I would like some outsider input at to what happened in this flight. The user indicated a loss of control an unintended climb similar to the above scenario. However, he was not equipped with a LIDAR.

We believe the compass calibration was performed incorrectly, however I also see excessive vibration.


Any ideas?

Check permissions on the file in Drive, I don’t have access.

Ok I have corrected the permissions. Thanks!

Okay, here’s what I see:

  1. The drone’s GPSes are intermittent. They frequently cut out.
  2. They worked before takeoff, and the user flew in Stabilize for the majority of the flight, so it was never noticed that the GPSes didn’t work.
  3. User entered Loiter while the GPS happened to be working, then entered Land mode. Throttle was left at 1630 PWM, because it doesn’t affect Land mode.
  4. GPS cuts out, and the drone falls back into Stabilize mode. With 1630 PWM throttle, the drone shoots upwards (it hovers at 1250).
  5. User brings the drone down in Stabilize

If the user did not hear (or didn’t recognize) the audible beep that indicates a flight mode failure, the sudden switch to Stabilize definitely would have felt like an uncontrolled event.

Luckily, the log also provided the answer to why the GPSes were failing: they drew too much power. Look here:

The top graph is the flight controller board voltage. The red line is the “power status flag.” It’s a bitmask that contains information about the board’s power management. Its outputs are defined here:

It starts at 3 (1 + 2 = power valid; good), but quickly jumps to 35, with occasional spikes to 43. This means the status is 1 + 2 + 8 + 32, which indicates that the power status has changed since boot, due to peripheral overcurrent. The second graph shows how the GPS status correlates to the the flag = 43, although the GPSes intermittently cut out more often than the overcurrent state is recorded. Towards the end, it looks like it finally gives up and permanently goes into overcurrent, shutting down both GPSes. The board voltage is also noticeably affected by whether the GPSes are in use, although it is not in danger of going too low (above 5V is good).

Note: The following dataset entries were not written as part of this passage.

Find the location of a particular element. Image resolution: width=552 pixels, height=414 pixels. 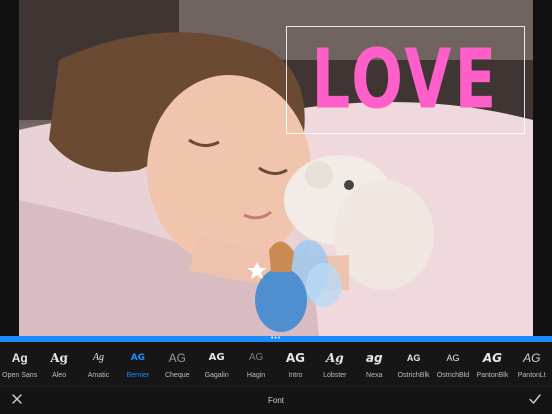

font-name: PantonLt is located at coordinates (532, 375).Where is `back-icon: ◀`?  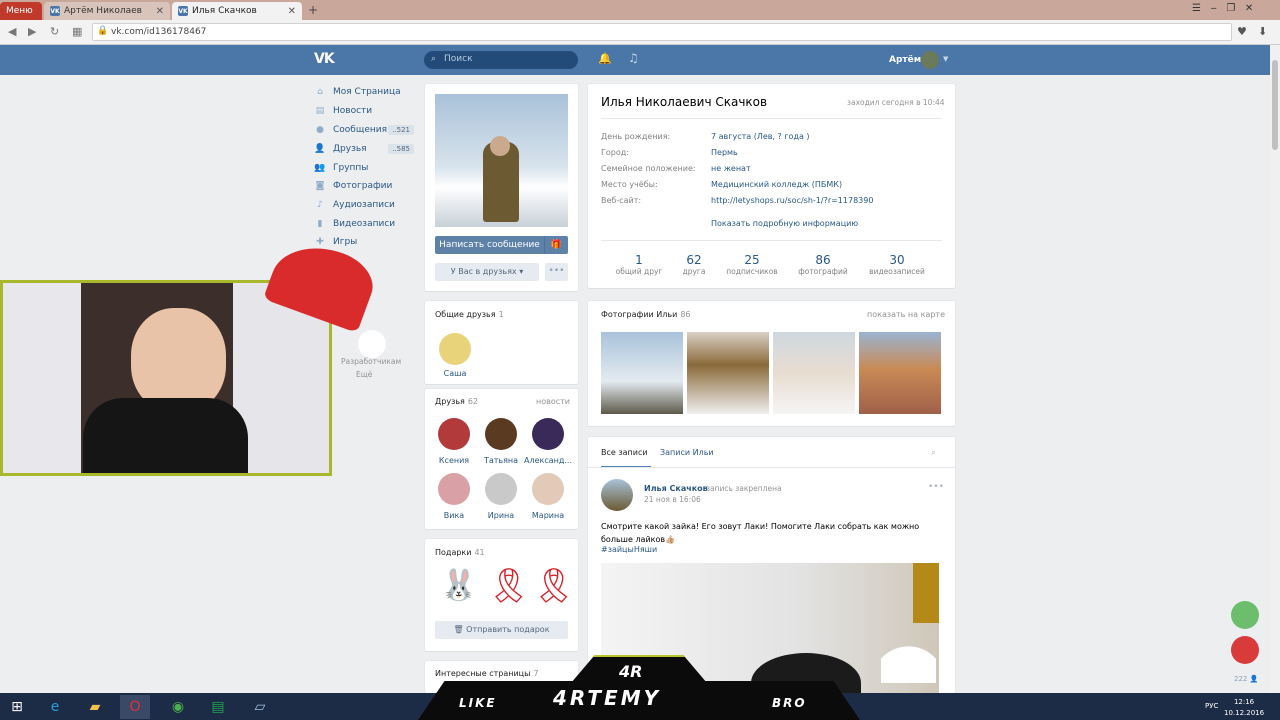
back-icon: ◀ is located at coordinates (12, 32).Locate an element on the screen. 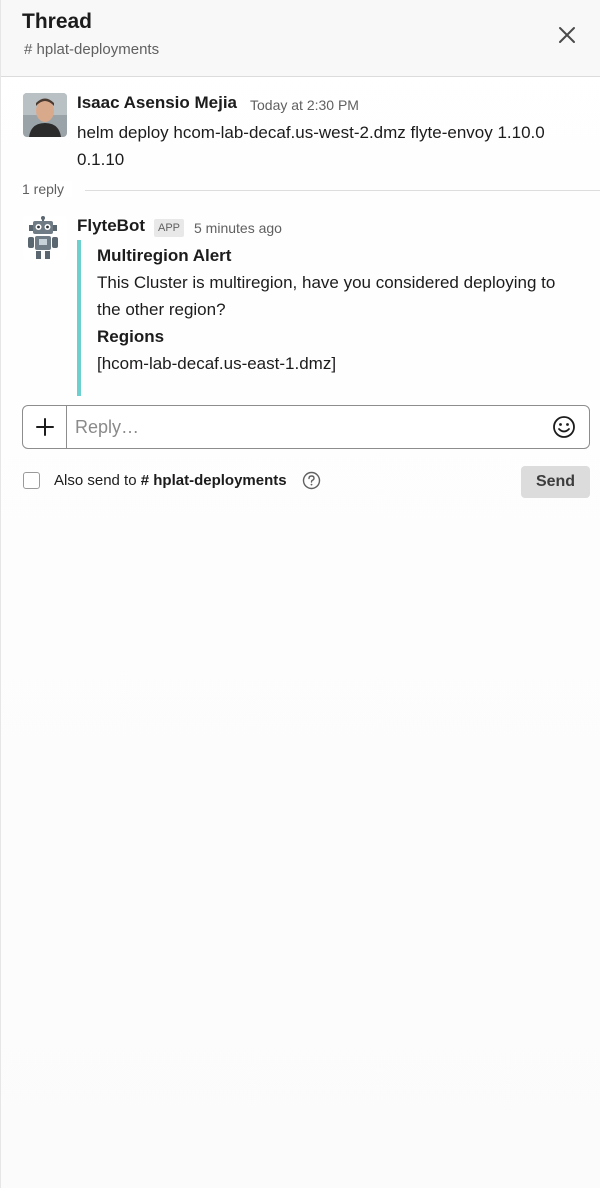  attachment-field-value: [hcom-lab-decaf.us-east-1.dmz] is located at coordinates (217, 364).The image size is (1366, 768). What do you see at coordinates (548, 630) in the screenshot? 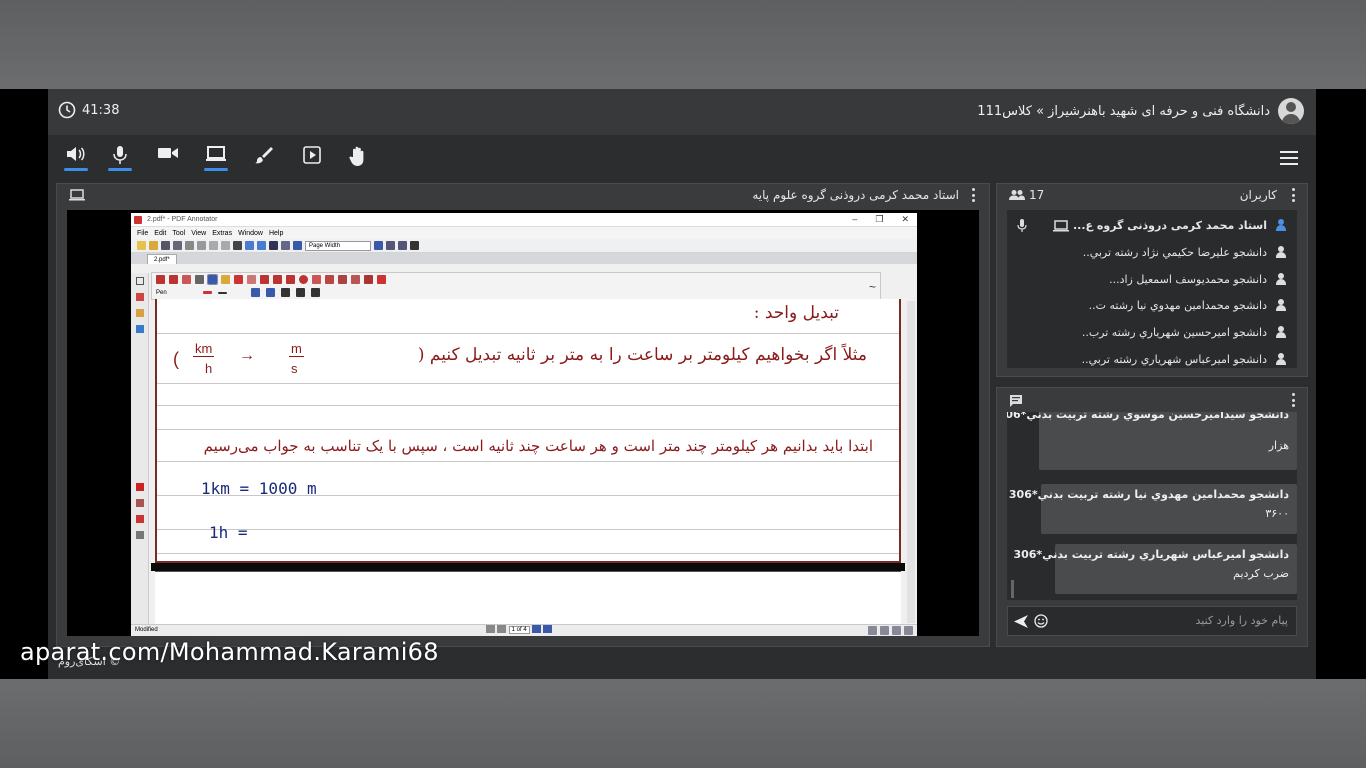
I see `last-page-icon` at bounding box center [548, 630].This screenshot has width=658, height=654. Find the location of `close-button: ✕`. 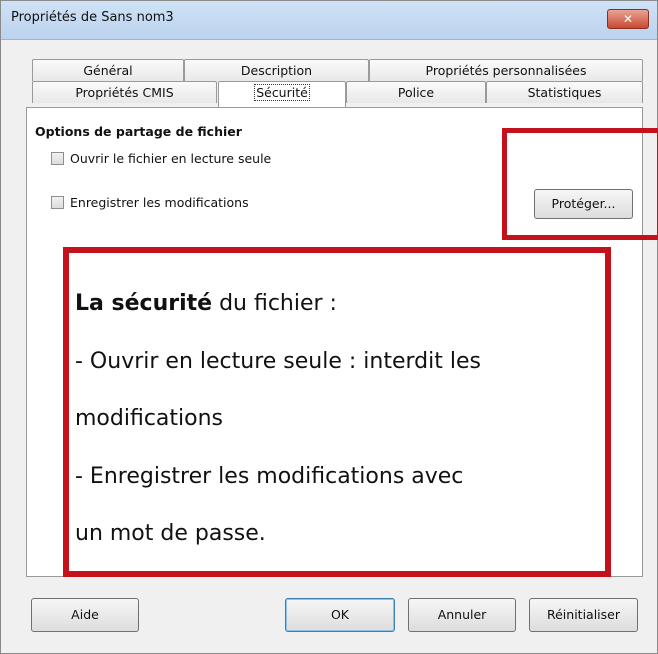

So the problem is certainly the GPSes drawing too much power from your flight controller’s serial outputs. There are solutions to this, but they depend on what hardware you’re using. What flight controller is this, and what other peripherals are connected?

Excellent analysis!
Do you think the autopilot switched to stabilize mode because of the GPS failure?

BTW, It is using the Pixhawk 2.1 and Here + GPS.

We have recently had a few Pixhawks show up out of the box with issues on the GPS1 port. One was intermittent and the other had a very loose connector. I will inspect the board closely to see if that may have caused the issues.

I’m hoping it’s not, we rely on these systems and would hate to find another failure :frowning:
especially since we have great success with them the majority of the time.

Yes. If GPS (or EKF position in general) fails in a GPS-enabled flight mode, it will fall back to a non-GPS flight mode.

The Pixhawk 2.1 has two independent power sources for peripherals. There is a 1.5A rail that is dedicated to the Telem1 port (it’s meant for a radio, but you can put any serial device on it), plus a 500mA rail that serves all other peripherals. If you have a peripheral that draws a lot of current, put it on the Telem1 port. Something is sucking up all the power on the shared peripherals power line.

Hi there @Simone_Azzalin , Could you solve the problem regarding the uncontrolled gain in altitude?

The specific problem in this case was clearly explained in the discussion here. Often uncontrolled ascent is because of vibrations, but it wasn’t this time.